# Supplied information
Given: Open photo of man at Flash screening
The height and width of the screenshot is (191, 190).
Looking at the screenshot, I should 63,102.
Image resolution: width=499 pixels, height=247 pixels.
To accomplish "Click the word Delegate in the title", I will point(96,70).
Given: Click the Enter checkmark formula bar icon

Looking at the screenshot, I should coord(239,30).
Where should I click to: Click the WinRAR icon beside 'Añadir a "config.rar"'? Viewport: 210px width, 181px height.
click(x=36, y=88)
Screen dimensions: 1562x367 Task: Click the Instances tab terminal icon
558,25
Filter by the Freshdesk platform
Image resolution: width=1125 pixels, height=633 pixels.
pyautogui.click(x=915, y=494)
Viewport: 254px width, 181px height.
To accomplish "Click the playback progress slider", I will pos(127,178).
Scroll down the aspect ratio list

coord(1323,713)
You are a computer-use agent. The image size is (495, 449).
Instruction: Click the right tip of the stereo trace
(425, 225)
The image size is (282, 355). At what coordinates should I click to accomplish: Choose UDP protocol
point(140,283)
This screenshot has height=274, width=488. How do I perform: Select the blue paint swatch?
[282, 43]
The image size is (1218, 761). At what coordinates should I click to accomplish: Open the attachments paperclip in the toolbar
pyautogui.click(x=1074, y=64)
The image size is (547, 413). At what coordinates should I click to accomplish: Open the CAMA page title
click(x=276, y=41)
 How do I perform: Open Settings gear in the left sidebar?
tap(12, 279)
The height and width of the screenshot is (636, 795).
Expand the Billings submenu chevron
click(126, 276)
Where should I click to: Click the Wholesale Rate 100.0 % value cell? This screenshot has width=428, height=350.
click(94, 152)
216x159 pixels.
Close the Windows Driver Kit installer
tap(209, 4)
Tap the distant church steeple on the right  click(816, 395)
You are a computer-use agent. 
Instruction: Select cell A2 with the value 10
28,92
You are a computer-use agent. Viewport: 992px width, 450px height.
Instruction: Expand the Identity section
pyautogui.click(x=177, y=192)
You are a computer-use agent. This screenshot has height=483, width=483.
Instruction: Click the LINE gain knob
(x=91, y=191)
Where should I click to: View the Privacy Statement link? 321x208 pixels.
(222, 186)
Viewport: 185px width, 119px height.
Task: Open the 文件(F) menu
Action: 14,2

# Exercise instructions
What you give back must match the material word for word.

# Exercise solution
Given: Open photo of man at Flash screening
The height and width of the screenshot is (191, 190).
Looking at the screenshot, I should 63,102.
Image resolution: width=499 pixels, height=247 pixels.
To accomplish "Click the word Delegate in the title", I will point(96,70).
Given: Click the Enter checkmark formula bar icon

Looking at the screenshot, I should coord(239,30).
Where should I click to: Click the WinRAR icon beside 'Añadir a "config.rar"'? Viewport: 210px width, 181px height.
click(x=36, y=88)
Screen dimensions: 1562x367 Task: Click the Instances tab terminal icon
558,25
Filter by the Freshdesk platform
Image resolution: width=1125 pixels, height=633 pixels.
pyautogui.click(x=915, y=494)
Viewport: 254px width, 181px height.
To accomplish "Click the playback progress slider", I will pos(127,178).
Scroll down the aspect ratio list

coord(1323,713)
You are a computer-use agent. The image size is (495, 449).
Instruction: Click the right tip of the stereo trace
(425, 225)
The image size is (282, 355). At what coordinates should I click to accomplish: Choose UDP protocol
point(140,283)
This screenshot has height=274, width=488. How do I perform: Select the blue paint swatch?
[282, 43]
The image size is (1218, 761). At what coordinates should I click to accomplish: Open the attachments paperclip in the toolbar
pyautogui.click(x=1074, y=64)
The image size is (547, 413). At what coordinates should I click to accomplish: Open the CAMA page title
click(x=276, y=41)
 How do I perform: Open Settings gear in the left sidebar?
tap(12, 279)
The height and width of the screenshot is (636, 795).
Expand the Billings submenu chevron
click(126, 276)
Where should I click to: Click the Wholesale Rate 100.0 % value cell? This screenshot has width=428, height=350.
click(94, 152)
216x159 pixels.
Close the Windows Driver Kit installer
tap(209, 4)
Tap the distant church steeple on the right  click(816, 395)
You are a computer-use agent. 
Instruction: Select cell A2 with the value 10
28,92
You are a computer-use agent. Viewport: 992px width, 450px height.
Instruction: Expand the Identity section
pyautogui.click(x=177, y=192)
You are a computer-use agent. This screenshot has height=483, width=483.
Instruction: Click the LINE gain knob
(x=91, y=191)
Where should I click to: View the Privacy Statement link? 321x208 pixels.
(222, 186)
Viewport: 185px width, 119px height.
Task: Open the 文件(F) menu
Action: 14,2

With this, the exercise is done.